Nice. I'm extra fond of ZFS backed network root filesystem, because it lets you put an OS on ZFS without needing to deal with ZFS support in that OS. (One of these days I want to try OpenBSD with its root on NFS on ZFS, either from Linux or FreeBSD.)
We've spent a lot of time over the last decade making NBD a faster and better protocol: pipelined requests, full support for trim and zeroing, load balancing over multiple connections, a proper specification, new client and server implementations (libnbd, nbdkit), standard command line tooling, interop testing between all the implementations, and a formal URI specification.

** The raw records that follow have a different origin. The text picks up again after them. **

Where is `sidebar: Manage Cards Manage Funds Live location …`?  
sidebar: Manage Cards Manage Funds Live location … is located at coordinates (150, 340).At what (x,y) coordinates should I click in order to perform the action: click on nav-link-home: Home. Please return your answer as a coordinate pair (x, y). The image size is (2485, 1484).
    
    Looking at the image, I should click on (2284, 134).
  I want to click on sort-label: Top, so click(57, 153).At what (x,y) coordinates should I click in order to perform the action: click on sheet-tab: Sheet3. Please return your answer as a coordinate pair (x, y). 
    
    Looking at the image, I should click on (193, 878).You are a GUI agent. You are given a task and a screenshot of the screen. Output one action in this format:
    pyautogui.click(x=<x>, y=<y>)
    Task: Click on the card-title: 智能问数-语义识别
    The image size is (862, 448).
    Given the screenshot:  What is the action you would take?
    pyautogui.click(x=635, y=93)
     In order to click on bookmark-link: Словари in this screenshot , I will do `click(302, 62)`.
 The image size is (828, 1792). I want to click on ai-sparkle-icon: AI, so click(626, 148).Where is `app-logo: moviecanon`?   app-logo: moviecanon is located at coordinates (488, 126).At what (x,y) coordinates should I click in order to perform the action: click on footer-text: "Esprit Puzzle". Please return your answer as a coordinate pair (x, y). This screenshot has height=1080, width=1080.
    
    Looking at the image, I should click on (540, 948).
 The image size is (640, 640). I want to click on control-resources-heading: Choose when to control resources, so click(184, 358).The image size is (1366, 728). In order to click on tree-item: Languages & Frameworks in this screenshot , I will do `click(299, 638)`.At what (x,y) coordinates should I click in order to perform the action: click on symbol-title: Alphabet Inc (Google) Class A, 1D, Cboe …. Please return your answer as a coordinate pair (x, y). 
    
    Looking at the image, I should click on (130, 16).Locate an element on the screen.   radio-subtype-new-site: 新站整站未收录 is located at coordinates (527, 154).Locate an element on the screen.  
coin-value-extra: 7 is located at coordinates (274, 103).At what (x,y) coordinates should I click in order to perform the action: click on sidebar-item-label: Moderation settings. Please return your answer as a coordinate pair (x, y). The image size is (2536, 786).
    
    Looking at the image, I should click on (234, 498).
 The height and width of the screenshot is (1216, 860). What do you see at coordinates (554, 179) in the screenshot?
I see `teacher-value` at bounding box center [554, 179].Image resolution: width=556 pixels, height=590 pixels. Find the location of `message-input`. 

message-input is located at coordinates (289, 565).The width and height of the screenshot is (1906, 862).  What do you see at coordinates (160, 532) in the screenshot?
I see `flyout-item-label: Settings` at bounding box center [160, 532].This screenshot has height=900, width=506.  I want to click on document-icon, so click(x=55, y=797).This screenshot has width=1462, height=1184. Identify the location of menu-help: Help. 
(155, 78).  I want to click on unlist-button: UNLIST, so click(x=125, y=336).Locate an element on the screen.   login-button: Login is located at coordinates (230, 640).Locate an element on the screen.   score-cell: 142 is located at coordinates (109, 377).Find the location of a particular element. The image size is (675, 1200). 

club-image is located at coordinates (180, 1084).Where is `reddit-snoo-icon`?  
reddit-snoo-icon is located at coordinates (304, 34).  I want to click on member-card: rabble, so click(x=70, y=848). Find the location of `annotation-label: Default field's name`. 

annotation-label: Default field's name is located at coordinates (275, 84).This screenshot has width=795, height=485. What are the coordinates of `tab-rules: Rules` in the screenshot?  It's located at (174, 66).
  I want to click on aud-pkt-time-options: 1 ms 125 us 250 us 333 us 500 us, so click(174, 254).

It's very trivial to set up an NBD server and there's tons of documentation about how to connect to it with different clients (start here: https://gitlab.com/nbdkit/nbdkithttps://libguestfs.org/nbdkit.1.html#SEE-ALSO).
Unfortunately in this specific case (diskless booting) dracut support still sucks, which I really need to get around to fixing at some point.
Well, iSCSI is a standard, so chances are better that it's supported in a non-Linux OS, e.g. MS Windows. Years ago I booted a Windows (7, iirc) client that way, but gave up on it (too much hassle and performance limited by the network) when SSDs became cheap.
I don’t have direct experience, but when I looked into it my takeaway that NBD was unable to reliably deal with network interruptions as well as iscsi.
Does anyone have an opinion on iSCSI vs NBD?